No momento em que a grávida decide não criar o bebê, ela deve procurar a Vara da Infância e da Juventude e manifestar sua vontade. Essa mãe será acompanhada por uma equipe de psicólogos e assistentes sociais até o fim da gestação. Depois que a criança nascer, é novamente avaliada. A mulher pode ainda falar da sua escolha em entregar o filho na maternidade, após o parto. O mais comum, conta Iberê de Castro Dias, é que o recém-nascido saia do hospital direto para a adoção: uma equipe vai buscá-la.

"Quando as mulheres chegam na Vara, tentamos entender o porquê de entregar o filho.

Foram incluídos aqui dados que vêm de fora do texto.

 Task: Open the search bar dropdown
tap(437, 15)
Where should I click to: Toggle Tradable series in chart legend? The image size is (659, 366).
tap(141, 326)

Tomamos o cuidado para que não seja uma decisão repentina. Por isso é obrigatório que a mãe seja ouvida novamente depois do parto", explica o juiz.

Raramente o motivo da entrega é porque essa mulher é pobre. Geralmente tem a ver com o abandono do pai da criança. Ou com problemas de relacionamento na família.

Após a entrega da criança, a mãe pode se arrepender até 10 dias depois de publicada a sua decisão, mas esse arrependimento não significa que a criança necessariamente voltará para ela. Os estudos indicarão o que é melhor para a criança. Uma vez entregue o neném, a Justiça aciona o cadastro das pessoas que estão na fila de adoção. A mãe não vai saber para onde o bebê será levado. Também não poderá escolher com quem ele ficará. Isso, aliás, é crime. É direito dessas crianças, se desejarem, ir atrás da mãe biológica ao longo da vida.

As quatro crianças das histórias relatadas aqui já têm suas famílias adotivas, como explica o juiz.